Reproduce word for word the lines of the listing below, starting at the line that contains "Cancer (93, 776)" and ending at the line that contains "818-704-5422 (478, 20)", with both of those lines included.

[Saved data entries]
......

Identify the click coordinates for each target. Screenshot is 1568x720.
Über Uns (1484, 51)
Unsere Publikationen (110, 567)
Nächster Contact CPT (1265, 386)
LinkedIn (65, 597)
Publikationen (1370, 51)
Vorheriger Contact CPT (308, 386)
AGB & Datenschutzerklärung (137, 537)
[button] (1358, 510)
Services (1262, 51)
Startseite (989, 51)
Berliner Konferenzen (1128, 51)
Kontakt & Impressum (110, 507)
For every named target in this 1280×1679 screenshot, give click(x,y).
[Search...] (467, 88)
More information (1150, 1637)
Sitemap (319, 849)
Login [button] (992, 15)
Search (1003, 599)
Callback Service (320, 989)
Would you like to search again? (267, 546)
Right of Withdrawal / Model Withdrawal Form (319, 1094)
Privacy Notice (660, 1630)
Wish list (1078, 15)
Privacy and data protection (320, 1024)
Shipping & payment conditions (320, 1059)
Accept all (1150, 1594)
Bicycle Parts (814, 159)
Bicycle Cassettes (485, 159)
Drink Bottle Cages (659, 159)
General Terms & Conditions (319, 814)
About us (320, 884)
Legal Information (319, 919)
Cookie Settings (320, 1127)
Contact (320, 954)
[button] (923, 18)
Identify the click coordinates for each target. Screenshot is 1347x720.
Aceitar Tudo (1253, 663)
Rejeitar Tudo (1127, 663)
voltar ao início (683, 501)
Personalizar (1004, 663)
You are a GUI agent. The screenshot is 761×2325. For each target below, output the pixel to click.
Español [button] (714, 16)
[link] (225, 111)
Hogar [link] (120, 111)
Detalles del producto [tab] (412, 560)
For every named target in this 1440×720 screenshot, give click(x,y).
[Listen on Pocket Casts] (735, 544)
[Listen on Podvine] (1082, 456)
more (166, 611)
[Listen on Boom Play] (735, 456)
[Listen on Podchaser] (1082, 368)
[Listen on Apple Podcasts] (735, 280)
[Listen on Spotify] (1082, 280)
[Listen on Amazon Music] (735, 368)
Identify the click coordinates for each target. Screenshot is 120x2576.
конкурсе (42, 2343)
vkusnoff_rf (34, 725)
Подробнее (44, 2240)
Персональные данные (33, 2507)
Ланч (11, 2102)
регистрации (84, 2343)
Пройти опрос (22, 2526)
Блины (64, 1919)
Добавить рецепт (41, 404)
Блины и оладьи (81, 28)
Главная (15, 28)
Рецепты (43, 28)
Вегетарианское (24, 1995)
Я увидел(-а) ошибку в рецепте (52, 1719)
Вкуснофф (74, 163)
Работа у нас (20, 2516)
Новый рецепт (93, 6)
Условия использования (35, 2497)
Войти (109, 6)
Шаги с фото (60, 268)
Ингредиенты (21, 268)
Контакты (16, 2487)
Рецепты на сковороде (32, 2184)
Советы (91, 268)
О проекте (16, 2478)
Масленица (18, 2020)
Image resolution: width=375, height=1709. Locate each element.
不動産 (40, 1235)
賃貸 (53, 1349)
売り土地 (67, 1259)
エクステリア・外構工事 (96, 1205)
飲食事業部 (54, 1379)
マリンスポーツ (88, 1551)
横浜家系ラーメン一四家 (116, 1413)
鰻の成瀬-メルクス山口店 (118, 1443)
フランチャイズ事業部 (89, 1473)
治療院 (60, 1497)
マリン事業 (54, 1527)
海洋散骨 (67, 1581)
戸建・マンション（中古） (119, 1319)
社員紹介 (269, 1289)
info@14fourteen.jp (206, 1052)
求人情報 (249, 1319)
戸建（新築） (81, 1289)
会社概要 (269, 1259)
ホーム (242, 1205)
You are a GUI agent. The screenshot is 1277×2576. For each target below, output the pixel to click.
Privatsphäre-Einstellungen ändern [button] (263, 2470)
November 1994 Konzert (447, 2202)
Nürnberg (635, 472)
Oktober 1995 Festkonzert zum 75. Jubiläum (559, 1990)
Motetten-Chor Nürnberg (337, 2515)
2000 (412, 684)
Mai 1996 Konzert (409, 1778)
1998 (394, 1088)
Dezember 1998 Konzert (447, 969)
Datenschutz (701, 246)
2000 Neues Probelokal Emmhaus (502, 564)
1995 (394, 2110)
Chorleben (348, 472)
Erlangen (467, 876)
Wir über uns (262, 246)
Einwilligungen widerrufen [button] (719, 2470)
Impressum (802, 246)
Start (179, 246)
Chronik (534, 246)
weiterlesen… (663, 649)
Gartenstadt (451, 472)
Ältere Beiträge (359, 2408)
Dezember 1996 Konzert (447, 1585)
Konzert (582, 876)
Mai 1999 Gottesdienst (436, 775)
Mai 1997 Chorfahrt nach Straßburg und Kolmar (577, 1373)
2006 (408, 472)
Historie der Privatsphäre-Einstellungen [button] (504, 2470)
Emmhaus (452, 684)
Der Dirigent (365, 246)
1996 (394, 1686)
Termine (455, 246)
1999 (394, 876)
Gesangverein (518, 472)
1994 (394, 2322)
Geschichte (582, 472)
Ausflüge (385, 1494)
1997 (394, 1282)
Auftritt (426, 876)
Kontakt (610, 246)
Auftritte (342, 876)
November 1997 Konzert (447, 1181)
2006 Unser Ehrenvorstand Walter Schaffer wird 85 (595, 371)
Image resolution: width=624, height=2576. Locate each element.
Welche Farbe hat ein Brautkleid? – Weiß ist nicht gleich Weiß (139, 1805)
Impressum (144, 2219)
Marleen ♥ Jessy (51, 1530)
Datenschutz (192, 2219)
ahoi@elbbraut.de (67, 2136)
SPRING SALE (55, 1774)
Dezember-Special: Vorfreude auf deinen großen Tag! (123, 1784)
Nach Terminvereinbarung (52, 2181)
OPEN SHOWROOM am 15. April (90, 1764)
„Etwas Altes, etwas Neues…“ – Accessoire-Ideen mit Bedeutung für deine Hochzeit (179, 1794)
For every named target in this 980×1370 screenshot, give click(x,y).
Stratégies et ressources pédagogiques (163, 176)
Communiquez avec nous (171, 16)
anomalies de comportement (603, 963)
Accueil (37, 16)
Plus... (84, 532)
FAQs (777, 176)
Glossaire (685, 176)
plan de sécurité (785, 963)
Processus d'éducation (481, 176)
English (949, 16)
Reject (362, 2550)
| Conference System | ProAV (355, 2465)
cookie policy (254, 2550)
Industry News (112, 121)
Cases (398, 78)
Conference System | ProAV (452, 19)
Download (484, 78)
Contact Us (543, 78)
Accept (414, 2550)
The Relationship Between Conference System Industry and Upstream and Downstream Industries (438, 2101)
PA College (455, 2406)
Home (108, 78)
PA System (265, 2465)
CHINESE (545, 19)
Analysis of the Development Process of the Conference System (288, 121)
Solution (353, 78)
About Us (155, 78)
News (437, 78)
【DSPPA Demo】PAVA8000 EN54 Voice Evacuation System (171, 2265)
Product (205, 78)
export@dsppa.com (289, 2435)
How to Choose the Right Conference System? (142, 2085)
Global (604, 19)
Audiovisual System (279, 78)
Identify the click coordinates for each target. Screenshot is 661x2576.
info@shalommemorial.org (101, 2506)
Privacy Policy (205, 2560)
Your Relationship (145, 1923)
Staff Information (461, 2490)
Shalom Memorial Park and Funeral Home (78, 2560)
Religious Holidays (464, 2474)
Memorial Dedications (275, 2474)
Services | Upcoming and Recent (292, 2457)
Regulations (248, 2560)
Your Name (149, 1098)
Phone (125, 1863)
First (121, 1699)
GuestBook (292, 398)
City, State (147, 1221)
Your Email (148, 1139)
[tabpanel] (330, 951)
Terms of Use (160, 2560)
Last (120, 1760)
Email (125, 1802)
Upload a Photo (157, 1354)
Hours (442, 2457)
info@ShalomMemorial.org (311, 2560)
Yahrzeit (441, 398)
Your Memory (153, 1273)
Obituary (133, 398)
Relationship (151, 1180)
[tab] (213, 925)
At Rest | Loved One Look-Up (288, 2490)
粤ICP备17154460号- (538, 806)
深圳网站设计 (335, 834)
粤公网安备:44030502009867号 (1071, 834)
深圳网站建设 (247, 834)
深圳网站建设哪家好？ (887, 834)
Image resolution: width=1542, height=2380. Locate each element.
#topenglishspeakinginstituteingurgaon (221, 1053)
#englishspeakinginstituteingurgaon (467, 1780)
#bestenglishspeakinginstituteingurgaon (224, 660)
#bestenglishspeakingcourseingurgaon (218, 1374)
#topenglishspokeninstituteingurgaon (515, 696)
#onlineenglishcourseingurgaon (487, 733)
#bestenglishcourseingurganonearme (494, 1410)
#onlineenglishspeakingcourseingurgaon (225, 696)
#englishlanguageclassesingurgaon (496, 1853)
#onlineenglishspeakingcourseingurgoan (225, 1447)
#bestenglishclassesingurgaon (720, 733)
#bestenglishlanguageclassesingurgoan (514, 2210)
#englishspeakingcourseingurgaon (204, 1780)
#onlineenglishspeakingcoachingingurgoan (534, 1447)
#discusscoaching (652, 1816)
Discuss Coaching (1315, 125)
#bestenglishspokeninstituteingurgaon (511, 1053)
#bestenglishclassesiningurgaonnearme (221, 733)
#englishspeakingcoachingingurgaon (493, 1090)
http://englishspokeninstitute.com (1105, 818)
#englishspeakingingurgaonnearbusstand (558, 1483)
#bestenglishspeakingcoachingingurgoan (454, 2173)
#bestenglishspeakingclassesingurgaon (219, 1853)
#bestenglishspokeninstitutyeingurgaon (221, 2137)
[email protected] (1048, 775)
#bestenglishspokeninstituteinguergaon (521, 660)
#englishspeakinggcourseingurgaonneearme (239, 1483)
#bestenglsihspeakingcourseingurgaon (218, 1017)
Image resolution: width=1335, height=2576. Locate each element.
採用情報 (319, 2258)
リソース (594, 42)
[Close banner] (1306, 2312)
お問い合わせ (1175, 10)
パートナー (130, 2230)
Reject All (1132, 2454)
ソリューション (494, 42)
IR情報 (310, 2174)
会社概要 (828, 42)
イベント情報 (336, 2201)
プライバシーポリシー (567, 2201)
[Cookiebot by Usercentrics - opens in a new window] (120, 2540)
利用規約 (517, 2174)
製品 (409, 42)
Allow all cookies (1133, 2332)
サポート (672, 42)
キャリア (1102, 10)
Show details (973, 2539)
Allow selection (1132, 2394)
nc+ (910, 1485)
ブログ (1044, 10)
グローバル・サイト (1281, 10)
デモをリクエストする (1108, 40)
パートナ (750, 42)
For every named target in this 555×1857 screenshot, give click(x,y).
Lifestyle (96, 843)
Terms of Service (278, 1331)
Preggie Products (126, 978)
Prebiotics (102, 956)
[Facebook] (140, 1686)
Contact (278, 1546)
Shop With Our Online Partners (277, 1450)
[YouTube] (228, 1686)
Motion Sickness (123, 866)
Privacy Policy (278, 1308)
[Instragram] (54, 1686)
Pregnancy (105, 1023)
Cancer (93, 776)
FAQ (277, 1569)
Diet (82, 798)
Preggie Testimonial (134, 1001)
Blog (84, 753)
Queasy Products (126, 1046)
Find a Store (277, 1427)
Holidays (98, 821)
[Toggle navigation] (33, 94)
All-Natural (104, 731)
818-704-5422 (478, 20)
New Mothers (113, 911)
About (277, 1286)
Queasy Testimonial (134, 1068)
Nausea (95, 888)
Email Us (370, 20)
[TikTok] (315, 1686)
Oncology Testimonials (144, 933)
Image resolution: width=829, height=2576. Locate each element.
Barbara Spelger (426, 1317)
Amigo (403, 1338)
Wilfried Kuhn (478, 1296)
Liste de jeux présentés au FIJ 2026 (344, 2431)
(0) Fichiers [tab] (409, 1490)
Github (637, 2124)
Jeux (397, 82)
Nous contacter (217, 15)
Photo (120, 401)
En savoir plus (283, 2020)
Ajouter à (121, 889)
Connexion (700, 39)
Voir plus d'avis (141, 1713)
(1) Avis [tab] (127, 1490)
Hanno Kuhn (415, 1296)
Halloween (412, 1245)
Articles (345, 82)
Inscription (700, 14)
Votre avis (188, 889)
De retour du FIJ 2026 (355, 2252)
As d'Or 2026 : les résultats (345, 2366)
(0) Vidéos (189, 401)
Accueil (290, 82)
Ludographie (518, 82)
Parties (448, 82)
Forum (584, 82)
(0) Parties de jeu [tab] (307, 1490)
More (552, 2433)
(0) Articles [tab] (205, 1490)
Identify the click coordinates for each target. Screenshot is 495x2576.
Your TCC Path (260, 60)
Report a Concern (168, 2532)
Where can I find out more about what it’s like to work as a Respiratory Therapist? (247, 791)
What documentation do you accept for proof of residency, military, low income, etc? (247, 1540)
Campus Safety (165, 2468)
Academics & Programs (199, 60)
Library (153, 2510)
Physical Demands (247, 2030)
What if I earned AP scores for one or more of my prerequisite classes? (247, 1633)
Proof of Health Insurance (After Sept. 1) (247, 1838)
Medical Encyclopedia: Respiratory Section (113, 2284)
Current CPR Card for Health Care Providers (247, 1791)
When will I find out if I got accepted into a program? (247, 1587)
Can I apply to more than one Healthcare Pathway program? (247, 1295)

......

COMPLETED EXERCISE:
Cancer (93, 776)
FAQ (277, 1569)
Diet (82, 798)
Preggie Testimonial (134, 1001)
Blog (84, 753)
Queasy Products (126, 1046)
Find a Store (277, 1427)
Holidays (98, 821)
[Toggle navigation] (33, 94)
All-Natural (104, 731)
818-704-5422 (478, 20)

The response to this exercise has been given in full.